Лина любит выпытывать подноготную своих подданных. Но мне нечего ни скрывать, ни рассказывать. Несколько скоротечных, как простуда, романов не оставили в моей душе и следа.
— Слушай, не будь идиоткой, — вспыхиваю я. — Неужели ты не понимаешь, что я потеряла любимую работу?
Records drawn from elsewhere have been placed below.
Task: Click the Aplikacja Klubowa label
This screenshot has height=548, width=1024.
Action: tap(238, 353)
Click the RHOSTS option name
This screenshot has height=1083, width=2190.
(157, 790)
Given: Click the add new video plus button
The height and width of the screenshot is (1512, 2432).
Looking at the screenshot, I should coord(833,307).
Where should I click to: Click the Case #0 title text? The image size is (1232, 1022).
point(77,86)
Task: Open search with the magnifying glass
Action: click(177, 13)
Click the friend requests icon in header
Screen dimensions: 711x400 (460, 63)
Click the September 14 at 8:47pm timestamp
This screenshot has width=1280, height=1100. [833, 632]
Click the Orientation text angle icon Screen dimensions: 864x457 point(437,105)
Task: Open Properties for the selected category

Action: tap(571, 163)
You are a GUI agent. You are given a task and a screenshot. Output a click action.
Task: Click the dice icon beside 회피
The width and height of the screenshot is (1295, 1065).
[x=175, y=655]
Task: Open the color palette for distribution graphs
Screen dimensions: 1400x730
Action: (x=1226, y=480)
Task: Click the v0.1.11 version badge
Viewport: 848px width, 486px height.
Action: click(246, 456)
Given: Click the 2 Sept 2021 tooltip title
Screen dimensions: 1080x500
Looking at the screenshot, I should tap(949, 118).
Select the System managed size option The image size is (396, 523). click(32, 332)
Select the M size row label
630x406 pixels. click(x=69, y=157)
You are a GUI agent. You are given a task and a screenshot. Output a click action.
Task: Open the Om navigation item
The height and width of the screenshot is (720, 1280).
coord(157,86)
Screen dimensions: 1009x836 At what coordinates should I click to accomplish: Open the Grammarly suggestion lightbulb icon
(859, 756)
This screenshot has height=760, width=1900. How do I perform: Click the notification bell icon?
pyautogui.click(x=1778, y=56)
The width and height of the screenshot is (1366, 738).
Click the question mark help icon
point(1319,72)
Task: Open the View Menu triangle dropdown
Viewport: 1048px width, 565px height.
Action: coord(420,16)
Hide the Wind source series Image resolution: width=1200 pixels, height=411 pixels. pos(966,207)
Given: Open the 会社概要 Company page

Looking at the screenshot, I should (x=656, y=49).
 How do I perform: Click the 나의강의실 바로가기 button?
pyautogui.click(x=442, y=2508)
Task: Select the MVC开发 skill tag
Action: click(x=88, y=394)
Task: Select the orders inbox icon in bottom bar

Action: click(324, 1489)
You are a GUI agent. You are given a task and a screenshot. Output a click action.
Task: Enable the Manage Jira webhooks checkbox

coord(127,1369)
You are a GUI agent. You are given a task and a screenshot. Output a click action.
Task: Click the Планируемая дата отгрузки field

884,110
— Любимым бывает мужчина, — печально говорит Лина. — Но ты у нас маленькая. Ты еще этого не знаешь, — и тут же круто меняет тему разговора: — Чем тебе плохо в бюро переводов?
— Муть и тоска.
— Приглядись, ты там работаешь без году неделя, — пытается уговорить меня Лина и вдруг решительно произносит: — Хорошо, сестричка, постараюсь помочь.
Я не верю в ее всемогущество, но к весне она не без труда преодолевает сопротивление отдела кадров и втискивает меня в КБ консервной промышленности. Теперь изо дня в день копирую чертежи и тексты, которые мне понятны не более, чем китайские иероглифы. Мои орудия труда: шуршащая калька, ученическая ручка и пузырек с тушью. К пяти часам у меня на среднем и указательном пальцах правой руки остаются две черные вмятинки, которые старательно оттираю пензой. Особенно тщательно — в нечетные недели месяца, когда Гутя работает в вечернюю смену. Ведь мне предстоит листать редкостные альбомы.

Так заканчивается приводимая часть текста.